_WORK INSTRUCTION_: Your answer should consist of the lines in the following data that contain "computer".

_DATASET EXCERPTS_:
*** Begin section ***
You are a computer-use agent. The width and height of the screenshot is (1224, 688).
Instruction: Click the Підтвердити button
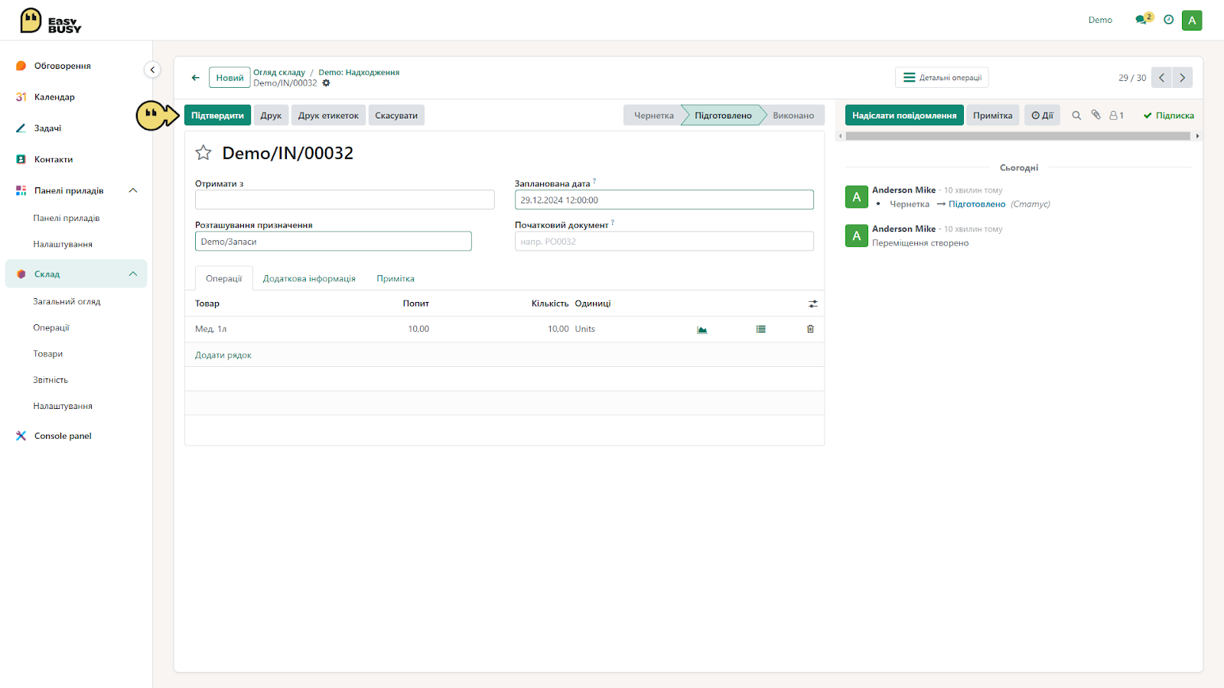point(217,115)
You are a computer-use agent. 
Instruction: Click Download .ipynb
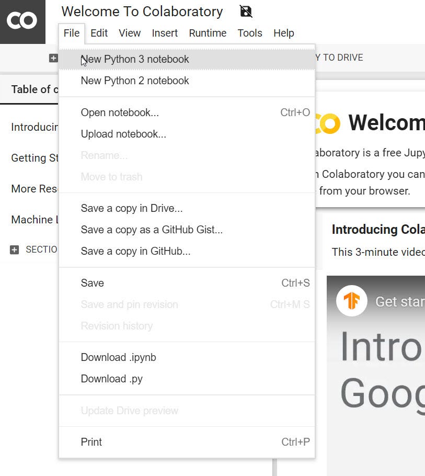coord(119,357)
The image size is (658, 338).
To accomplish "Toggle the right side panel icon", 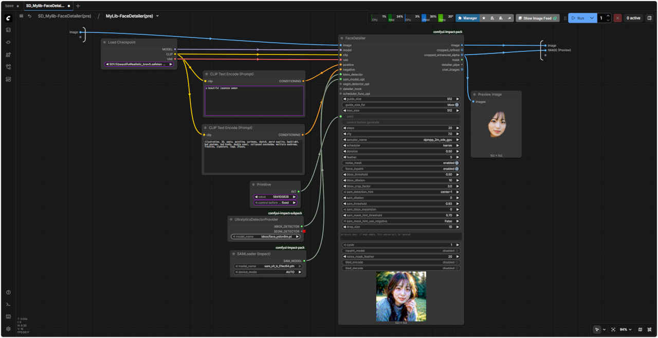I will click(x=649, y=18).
*** End section ***
*** Begin section ***
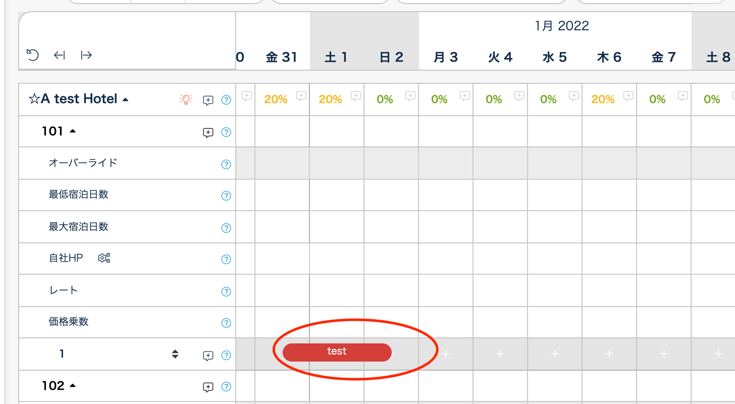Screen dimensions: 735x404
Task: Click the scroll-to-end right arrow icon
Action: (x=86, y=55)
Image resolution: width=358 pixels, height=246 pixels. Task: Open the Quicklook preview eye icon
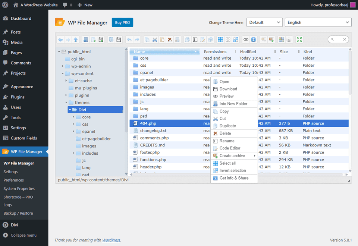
*** End section ***
*** Begin section ***
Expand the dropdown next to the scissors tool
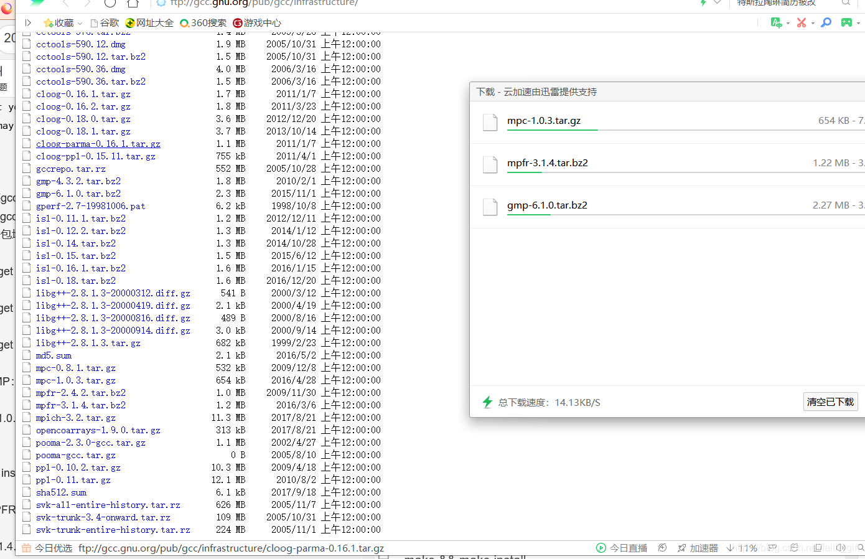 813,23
*** End section ***
_TASK OUTPUT_:
You are a computer-use agent. The width and height of the screenshot is (1224, 688).
You are a computer-use agent. 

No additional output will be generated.